*Brano proposto*

Capsule Digitale

Il mondo dell’arte e il mercato dell’arte (Vol. 2/5)

Chi decide il successo di un artista nel mercato internazionale? Galleristi, mostre e vernissages, collezionisti, critici, televisione,radio e giornali, musei, aste, fiere biennali, sponsors: un colossale apparato costruisce la fama di un artista.Ma attenzione: la gerarchia è rigidissima e intoccabile. René Berger* offre un’alisi che rintraccia le regole complesse di questo sistema. Da “Il Giornale dell’Arte” n°2, giugno 1983

Social Share

Il 21 ottobre 1959, apre le sue porte al pubblico il Solomon R. Guggenheim Museum, cambiando per sempre lo skyline di New York e il paesaggio culturale della città, il capolavoro a spirale di Frank Lloyd Wright, un’architettura radicale e uno degli spazi più iconici del mondo. Photo Robert E, Mates, Courtesy Solomon Guggenheim Museum New York

Il mondo dell'arte e i suoi agenti

I musei: una gerarchia feudale

Di primo acchito, nei musei tutto appare diverso. Il Louvre a Parigi, gli Uffizi a Firenze, la National Gallery a Londra, il Metropolitan di New York, tanti luoghi elevati dove i visitatori sono certi di scoprire tramite l’arte le immagini dell’Egitto, della Grecia, di Roma, della Cina, del Giappone, o di seguire quelle dell’Occidente lungo il Medioevo, il Rinascimento e i secoli successivi. Perciò vi si recano in folla, a centinaia di migliaia, a milioni ogni anno, talvolta venuti di lontano, individualmente o più spesso in gruppo. Il sentimento che tutti provano, conscio o no, è che i musei, come le biblioteche, conservino la memoria collettiva, con la differenza che si permettono di scoprirla con un approccio sensibile, invece di decifrarla nei libri.

Da qualche decennio esistono musei d’arte moderna, in seguito alla mutazione subita o provocata dal nostro mondo. Come i musei d’arte antica hanno la funzione di proporci gli aspetti del passato, i musei d’arte moderna hanno quella di offrirci l’immagine pubblica e molteplice della nostra epoca. Da essi ci si attende, questo è il sentimento prevalente, che stabiliscano una sorta di continuità con l’arte antica oppure, se non è il caso, che mutamenti o rotture siano se non espliciti, almeno spiegati, in ogni caso spiegabili.

*Materiale fornito*
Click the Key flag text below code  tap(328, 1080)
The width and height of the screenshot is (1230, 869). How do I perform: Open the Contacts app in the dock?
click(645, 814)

*Consegne da svolgere*
1. Secondo il brano sul mondo dell'arte, che cosa conservano i musei, come le biblioteche, nel sentimento condiviso dai visitatori?
2. Scrivi il seguito del brano sul mondo dell'arte, riprendendo subito dopo la sua ultima frase.

*Risultati finali*
1. La memoria collettiva.

2.
I musei d’arte moderna son così diventati uno degli elementi importanti del mondo dell’arte e del mercato che essi contribuiscono a far funzionare. Il mercante, in questo simile al collezionista, desidera vedervi le opere dei «suoi» artisti ben in vista. L’essere acquisita da una istituzione fornisce l’opera d’un potere supplementare, quello di essere parte del patrimonio pubblico, inalienabile in linea di principio; la collezione permanente è lo strumento di elaborazione della memoria collettiva. [5]

I musei d’arte moderna rappresentano così contemporaneamente più parti: la parte di «designatore» attraverso gli acquisti; la parte di «conservatore» attraverso l’amministrazione delle collezioni già costituite o di quelle da costituire; la parte di «pubblicitario» attraverso l’esposizione pubblica delle opere acquisite (si aggiungono a questo le notizie dei cataloghi, i manifesti, le riproduzioni, le cartoline postali ecc.); la parte diretta, e più spesso indiretta, di «promotori» attraverso l’effetto di notorietà di cui s’avvantaggiano gli artisti prescelti, i mercanti, i collezionisti; senza tener conto del prestigio che i musei ottengono in occasione di acquisti prestigiosi (è spesso il caso dei musei americani), o di acquisti che hanno effettuato per primi e che valgono loro, quando l’artista diventa celebre, la reputazione di scopritori.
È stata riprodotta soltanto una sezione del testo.